Egypt’s parliament meets for first time
Oaths of elected office, prayer start era without Mubarak
CAIRO – Men in pressed suits and polished shoes, some carrying holy books and sporting beards, rushed past cement barricades and hurried beneath a silver dome to begin setting laws for a nation that for generations had oppressed and imprisoned many of those now rising to power.
Egypt’s new parliament held its inaugural session Monday, and a sense of wonder mixed with the gravity of a country still under military rule and beset by economic turmoil.

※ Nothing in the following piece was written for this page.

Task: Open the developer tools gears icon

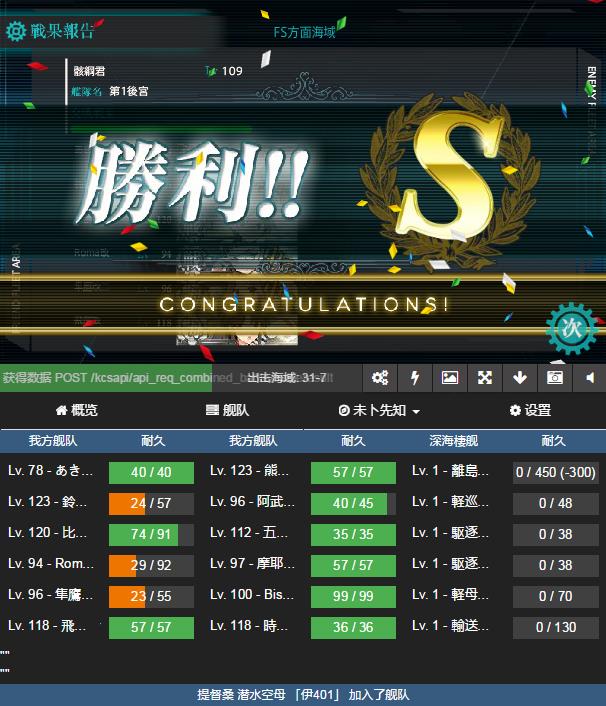Action: click(380, 377)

Led by the Muslim Brotherhood, which until now was banned from running for office, the chamber echoed with the voices of a burgeoning political era that is replacing the specter of Hosni Mubarak’s corrupt secular government.

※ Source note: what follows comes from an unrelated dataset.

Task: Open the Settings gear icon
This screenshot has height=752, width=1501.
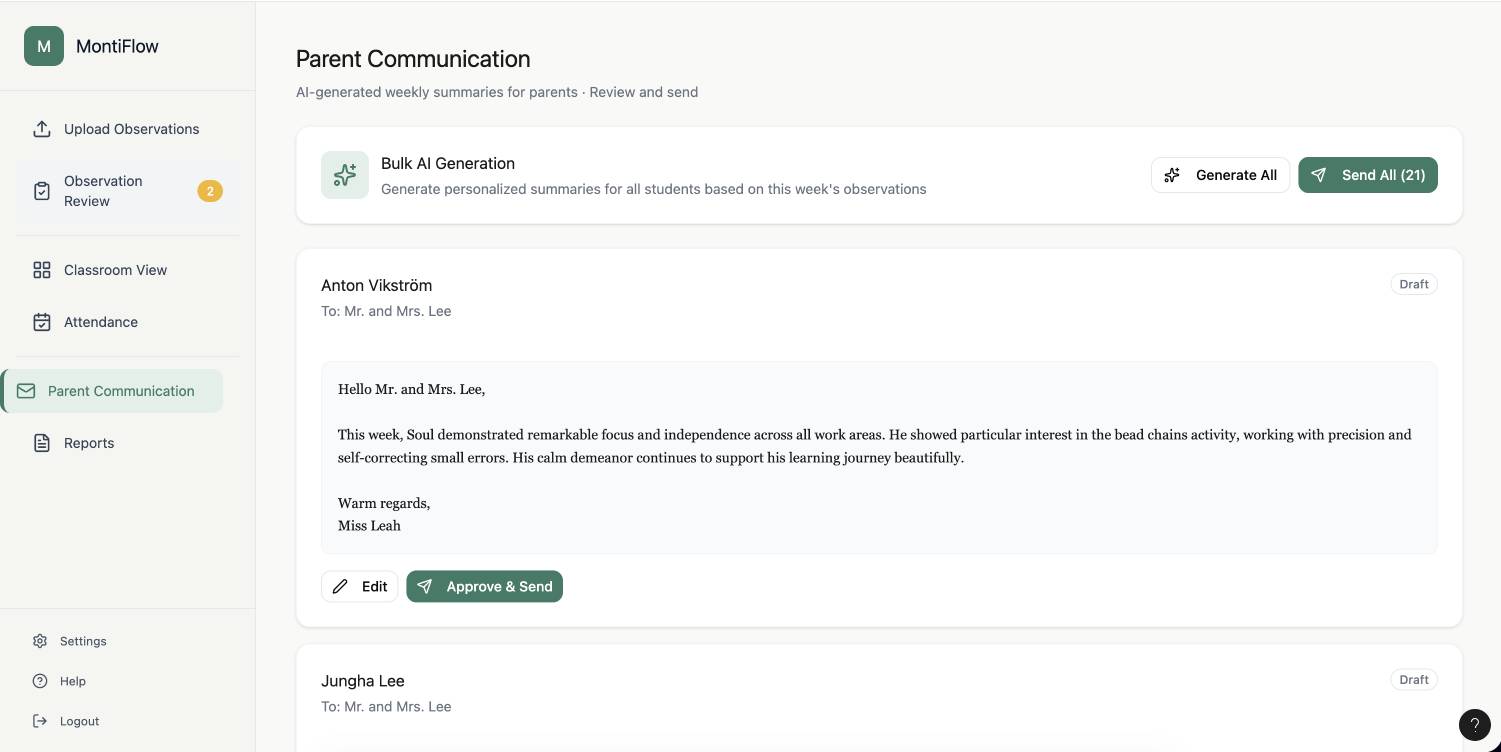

“I invite the distinguished assembly to stand and read the fatiha (Muslim prayer) in memory of the martyrs of the Jan. 25 revolution,” said Mahmoud Saqa, 81, a member of the liberal Wafd party, who as oldest member of the chamber led the opening session. “The blood of the martyrs is what brought this day.”
Parliament’s 498 elected members were individually sworn in, a ceremony that went on for hours. A few squabbled, a number read the Quran. One from the ultraconservative Salafi al-Nour party said he would never “contradict Shariah law.” Another said, “We will continue the revolution.”
Saad el-Katatni, secretary-general of the Muslim Brotherhood’s Freedom and Justice Party, was chosen speaker of the Assembly after a spirited challenge by a former Brotherhood member. Like his fellow legislators, el-Katatni won his parliament seat in the country’s freest elections since the 1952 coup that spawned decades of autocratic rule by presidents drawn from military ranks.
A president is to be elected in June. The military has vowed to then step aside.